My good friend and colleague TK Coleman tells a story about a guy he used to work with at Applebee’s. This guy ran the show. He was cool, customers loved him, staff loved him, he had a way with the ladies and he was clearly the alpha dog. He’d been a cook at the location since it opened and was still a cook. If you wanted to be cool at Applebee’s, you had to get him to think you were cool.
But that was at Applebee’s during working hours. This guy had worked there way too long and hadn’t really done anything else with his life. Outside of that tiny local venue, he had little social standing. All the specific things rewarded at Applebee’s didn’t matter much in the real world.
College campuses have a similar effect.
Why are there so many crazy protests and ideas and shenanigans and crackpot philosophies at universities? It’s not because there’s a critical mass of thinkers. It’s because there’s a critical mass of people not earning a real paycheck.
Without market incentives and real profit and loss, campus currency evolves. “College cool” or social points are counted in ways totally disconnected from the real world. In the real world, anyone who shouts down a speaker at a public event is probably going to suffer high costs with little benefit. On campus, you can score points. You have no real financial risk during your time there, so you can afford to get weird.

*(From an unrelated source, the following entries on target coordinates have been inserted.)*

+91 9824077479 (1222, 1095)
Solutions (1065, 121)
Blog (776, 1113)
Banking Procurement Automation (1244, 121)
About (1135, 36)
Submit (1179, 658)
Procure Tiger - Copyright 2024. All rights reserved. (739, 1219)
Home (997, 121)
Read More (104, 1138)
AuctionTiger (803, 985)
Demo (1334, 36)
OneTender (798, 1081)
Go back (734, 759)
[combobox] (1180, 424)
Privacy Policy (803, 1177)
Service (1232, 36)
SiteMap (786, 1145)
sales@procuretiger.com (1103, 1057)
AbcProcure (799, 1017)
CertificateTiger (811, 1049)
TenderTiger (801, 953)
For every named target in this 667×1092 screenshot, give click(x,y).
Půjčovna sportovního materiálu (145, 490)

When people exit higher ed. and enter the real world something interesting happens. They stop joining causes and marches and saying weird stuff in public. This isn’t primarily because they “sold out”, it’s because they started earning a paycheck.
A group of young Praxis participants was gathered recently and a conversation about current controversial events came up. A few of them said they were really concerned about this or that political movement. A participant who’d been in an apprenticeship for a while spoke up. He said he used to be really worried about this stuff too, and he’d spend hours scouring the web keeping up on it, forming opinions about who’s right and wrong, and getting into debates. Then something happened. He got an apprenticeship at an awesome, fast-growing startup that’s creating real world value with a great product. He said, “Suddenly, all that stuff ceased to matter. I’m enamored in crushing it in my role. I’m obsessed with new ways to make the mission of the company succeed. What I’m daydreaming about is how we could document and systematize and optimize this conversation, not who’s right and wrong in some news event!”
He started earning a paycheck. He entered the real world and became an independent producer, not a dependent consumer.
Fears of what’s being done and said on campuses are as overblown as that cook’s cool factor at Applebee’s. Once people eventually move on and have to earn a paycheck, they attain an entirely different cost/benefit structure.